** Data for this exercise follows **

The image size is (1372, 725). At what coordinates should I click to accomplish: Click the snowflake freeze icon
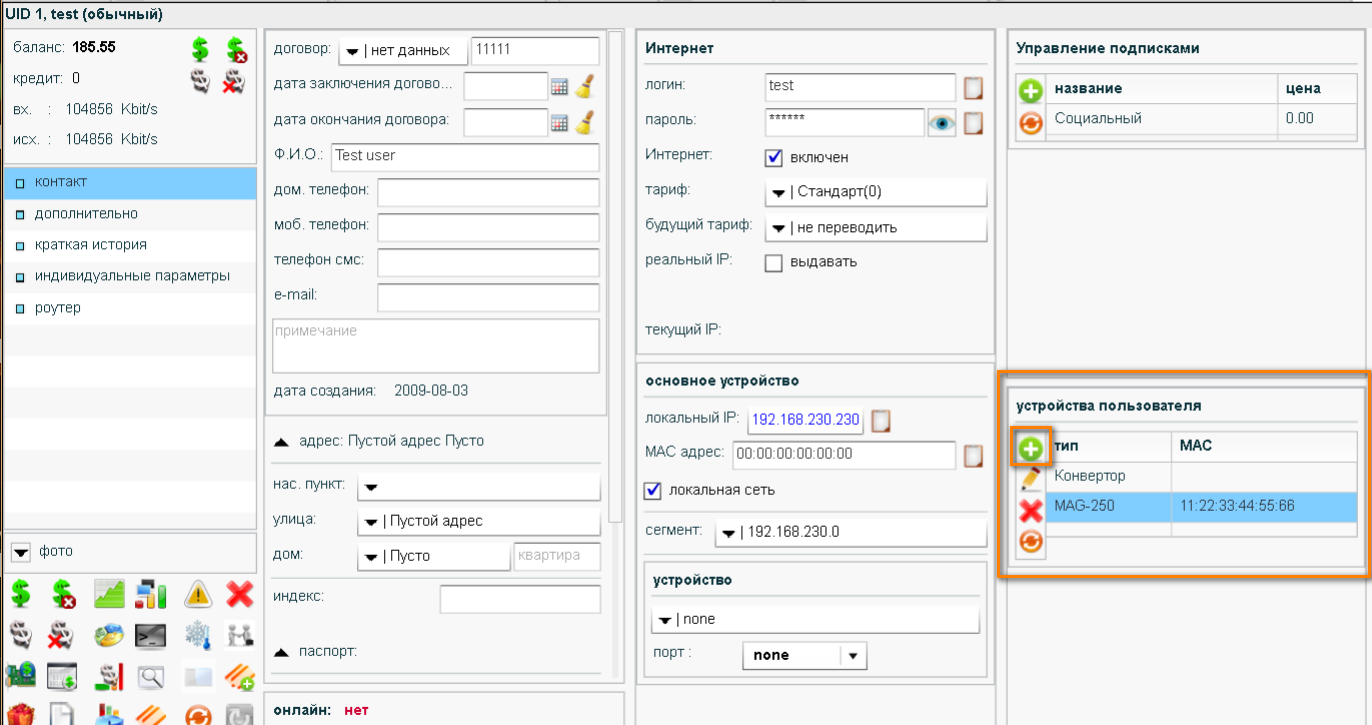[x=198, y=636]
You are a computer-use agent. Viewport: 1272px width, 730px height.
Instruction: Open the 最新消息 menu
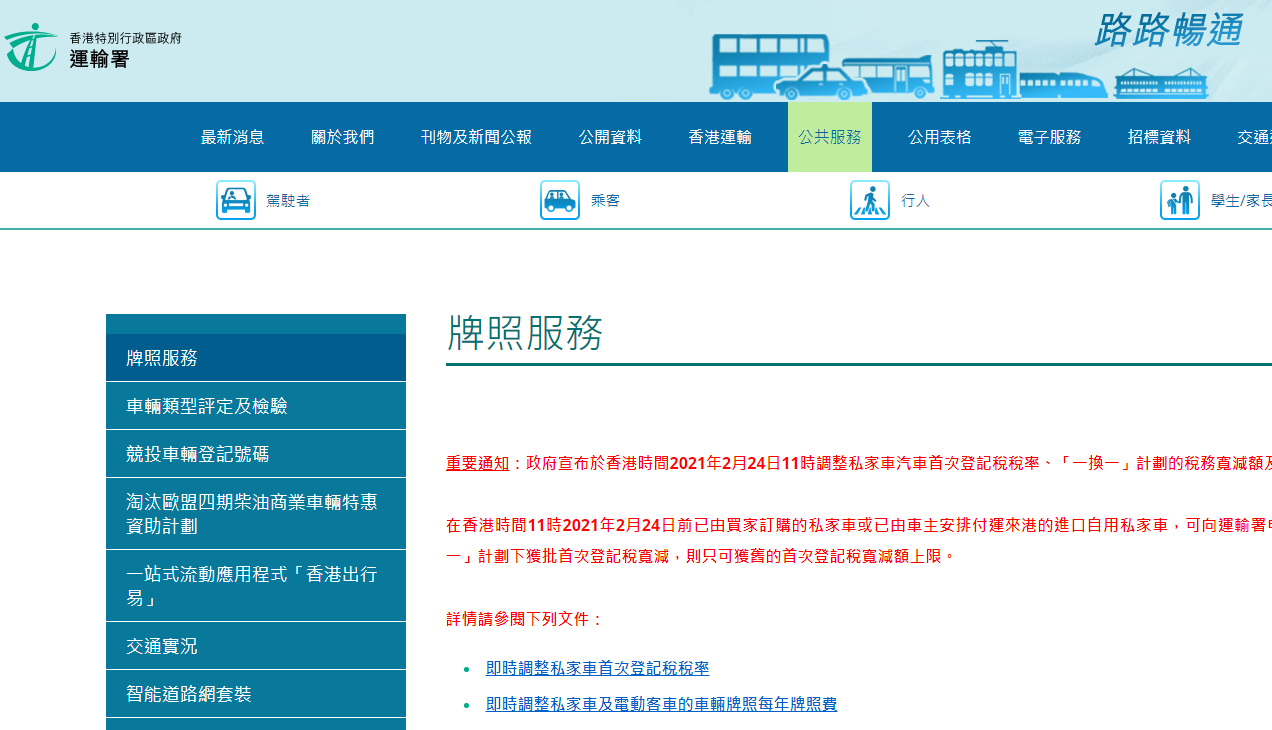click(232, 137)
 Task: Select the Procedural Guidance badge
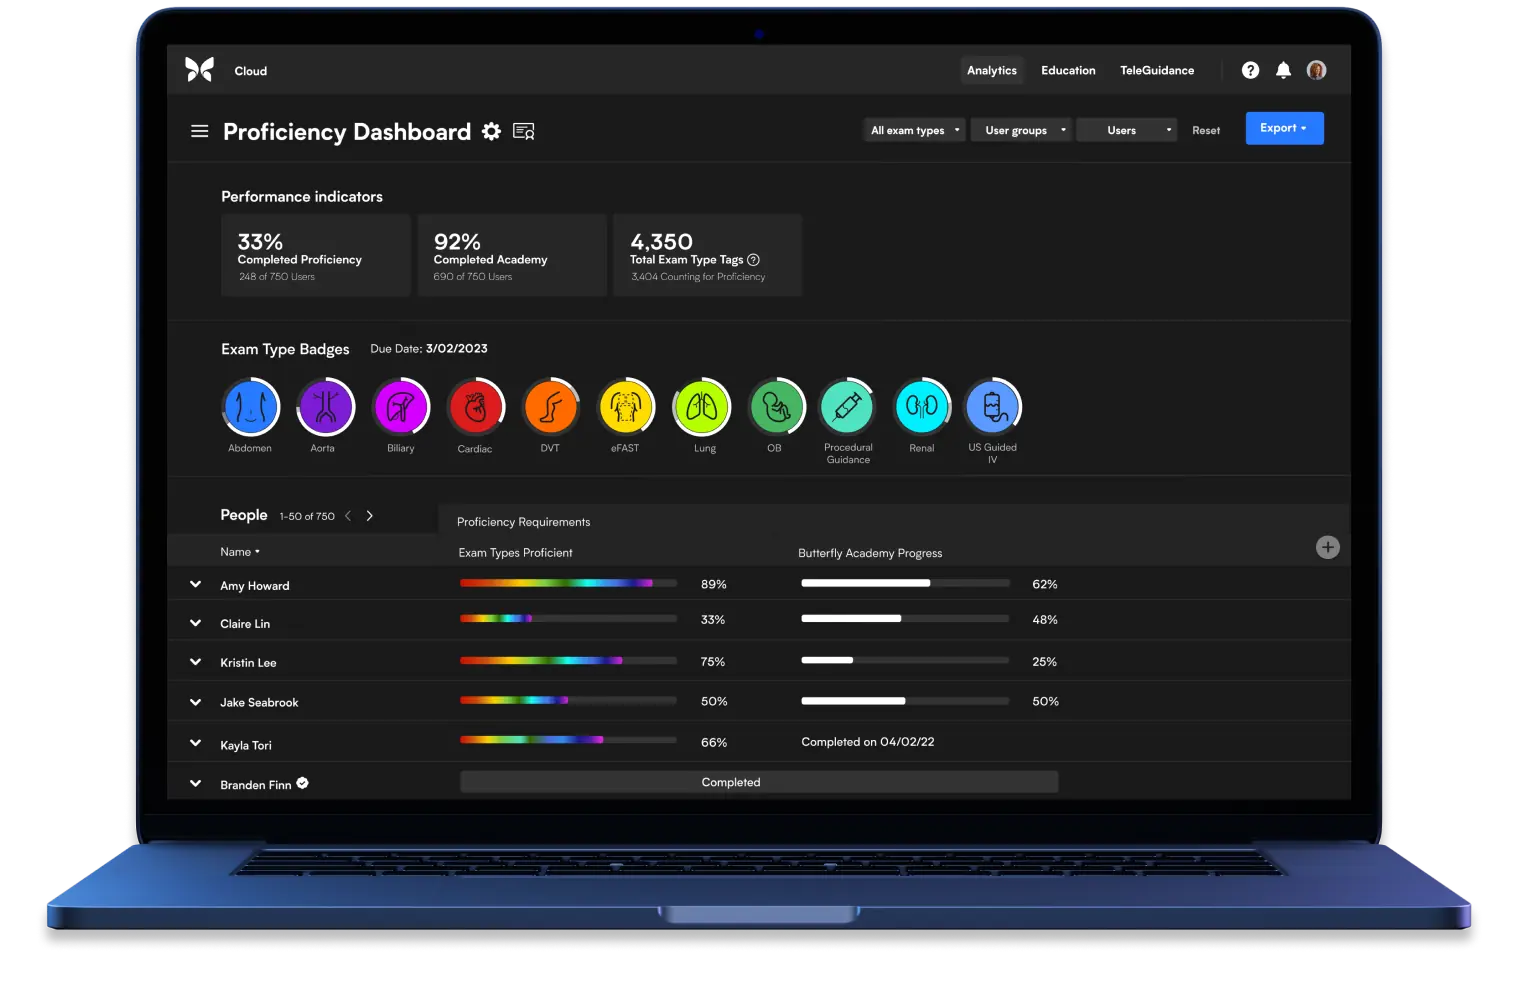point(846,406)
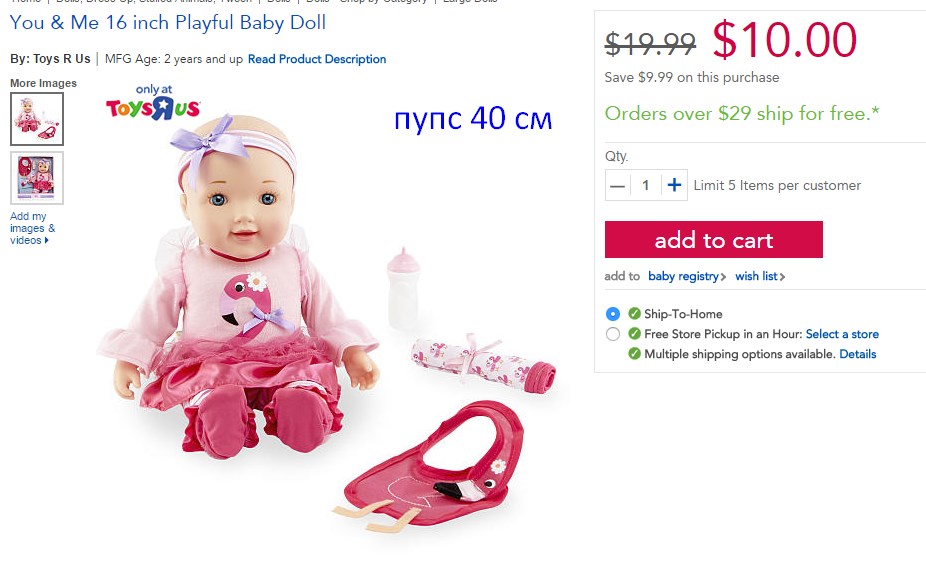Open the Select a store link

coord(842,334)
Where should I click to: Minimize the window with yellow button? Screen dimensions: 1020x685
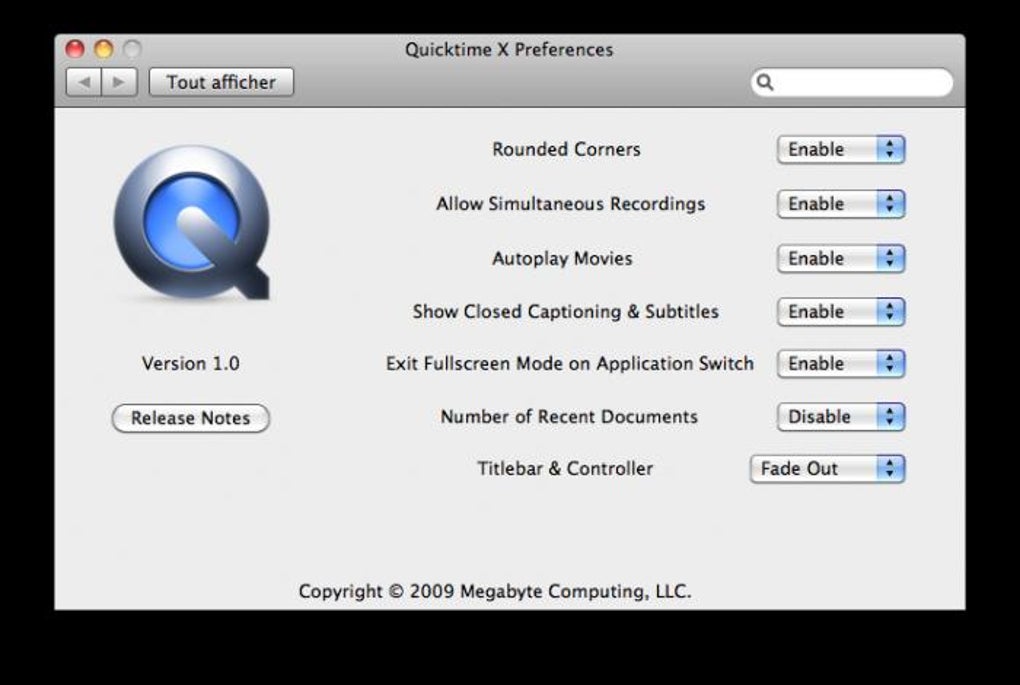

** End of Data for this exercise **

**Instructions for the task:** Please repeat the records above exactly, leaving every picture out.

**Answer to the problem:**
The image size is (1372, 725). At what coordinates should I click to accomplish: Click the snowflake freeze icon
[x=198, y=636]
You are a computer-use agent. Viewport: 1272px width, 730px height.
Instruction: Open the 最新消息 menu
click(232, 137)
 Task: Select the Procedural Guidance badge
point(846,406)
Open the Select a store link

coord(842,334)
Where should I click to: Minimize the window with yellow button? Screen dimensions: 1020x685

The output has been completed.